Теперь я уже не помню всего, о чем писала Люся, но несколько строк остались в памяти. «Позавчера встретила Болдина — он и Сиротин снова учатся в Москве. Болдин стал таким красавцем, что с ума сойти можно: глаза — в жизни таких не встречала, шинель, как влитая, остроумен, галантен — словом, мечта» — так написала Люся.
Я расстроился, даже на ужин не пошел. «Что бог послал» примчалась в палату, начала расхваливать паровые биточки с отварными макаронами. В ответ я мотал головой и твердил: «Не хочу!»

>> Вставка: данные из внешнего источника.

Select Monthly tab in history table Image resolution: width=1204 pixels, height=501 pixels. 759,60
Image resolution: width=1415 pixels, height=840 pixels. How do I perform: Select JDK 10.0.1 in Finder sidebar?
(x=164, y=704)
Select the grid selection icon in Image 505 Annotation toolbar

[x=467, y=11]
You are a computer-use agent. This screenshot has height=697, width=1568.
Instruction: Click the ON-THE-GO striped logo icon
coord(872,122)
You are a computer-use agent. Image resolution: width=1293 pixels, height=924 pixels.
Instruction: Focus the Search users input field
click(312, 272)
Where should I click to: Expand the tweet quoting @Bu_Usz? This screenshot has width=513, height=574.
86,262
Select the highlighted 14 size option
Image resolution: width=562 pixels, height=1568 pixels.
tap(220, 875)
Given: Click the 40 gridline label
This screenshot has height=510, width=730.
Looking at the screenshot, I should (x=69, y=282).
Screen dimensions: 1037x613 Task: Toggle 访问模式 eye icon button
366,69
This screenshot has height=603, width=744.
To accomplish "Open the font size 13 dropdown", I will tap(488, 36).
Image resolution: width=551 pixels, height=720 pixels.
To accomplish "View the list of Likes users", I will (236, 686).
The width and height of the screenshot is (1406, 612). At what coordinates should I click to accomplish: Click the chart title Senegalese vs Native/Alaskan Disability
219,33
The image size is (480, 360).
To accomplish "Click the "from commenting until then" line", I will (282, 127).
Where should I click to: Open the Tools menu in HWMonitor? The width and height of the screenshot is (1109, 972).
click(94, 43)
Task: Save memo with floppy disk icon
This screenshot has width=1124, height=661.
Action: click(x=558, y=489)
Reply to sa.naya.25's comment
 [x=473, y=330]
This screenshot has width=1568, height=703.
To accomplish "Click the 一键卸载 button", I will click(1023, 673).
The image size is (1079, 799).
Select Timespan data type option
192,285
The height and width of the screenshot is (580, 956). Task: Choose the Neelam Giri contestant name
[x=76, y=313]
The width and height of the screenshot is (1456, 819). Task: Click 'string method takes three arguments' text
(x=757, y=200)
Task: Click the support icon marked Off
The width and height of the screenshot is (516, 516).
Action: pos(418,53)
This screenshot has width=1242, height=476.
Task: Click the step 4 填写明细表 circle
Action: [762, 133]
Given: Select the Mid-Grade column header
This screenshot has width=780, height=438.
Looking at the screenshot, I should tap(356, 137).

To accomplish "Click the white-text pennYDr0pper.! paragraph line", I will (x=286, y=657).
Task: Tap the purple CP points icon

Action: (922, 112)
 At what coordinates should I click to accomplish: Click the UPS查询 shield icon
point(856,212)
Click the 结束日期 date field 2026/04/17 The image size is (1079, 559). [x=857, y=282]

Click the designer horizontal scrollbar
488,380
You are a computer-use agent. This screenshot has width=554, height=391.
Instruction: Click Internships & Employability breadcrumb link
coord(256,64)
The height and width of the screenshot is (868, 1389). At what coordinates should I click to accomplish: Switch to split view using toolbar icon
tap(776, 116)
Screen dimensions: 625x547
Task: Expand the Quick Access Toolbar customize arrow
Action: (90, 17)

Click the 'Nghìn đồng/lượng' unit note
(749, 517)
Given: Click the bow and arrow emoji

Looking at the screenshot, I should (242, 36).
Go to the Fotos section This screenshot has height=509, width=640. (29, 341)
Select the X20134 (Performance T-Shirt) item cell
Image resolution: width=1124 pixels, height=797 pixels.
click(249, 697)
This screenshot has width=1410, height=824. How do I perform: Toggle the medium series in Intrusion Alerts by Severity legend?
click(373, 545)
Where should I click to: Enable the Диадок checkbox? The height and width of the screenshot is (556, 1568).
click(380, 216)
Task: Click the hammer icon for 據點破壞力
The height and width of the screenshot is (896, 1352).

Письмо от Люси я получил в конце октября 1943 года. Шли дожди. Волга поднялась, как тесто в квашне, стала темной, суровой. Я ожидал комиссию, на которой должна была решиться моя судьба. Однопалатники говорили, что меня, скорее всего, признают годным к нестроевой службе и я навряд ли попаду на фронт. С одной стороны, было страшно снова испытать и увидеть то, что я уже испытал и увидел. С другой стороны, мне не хотелось кантоваться в тылу. На комиссии я уверенно сказал, глядя на начальника госпиталя, что чувствую себя превосходно. Он одобрительно кивнул, предложил признать меня годным к строевой службе, предоставил мне отпуск на пять суток, включая дорогу.
Я прибыл в Москву в середине ноября. В морозном воздухе носились «белые мухи» — предвестницы снегопада, ветер толкал в спину, словно бы подгонял к дому, откуда я ушел в то злосчастное утро и куда страшно хотел возвратиться, но возвратиться «чистым», и теперь это сбылось. Я радовался предстоявшей встрече с мамой и бабушкой, мечтал повидать Люсю, но еще не решил, как поведу себя с ней: может быть, только кивну, может быть, сдержанно поговорю. О Болдине и Сиротине я не думал, не сразу узнал их среди шагавших мне навстречу людей, понял, что это они, когда мы уже разминулись. Я и Болдин обернулись одновременно. И одновременно мы изобразили на лицах радость.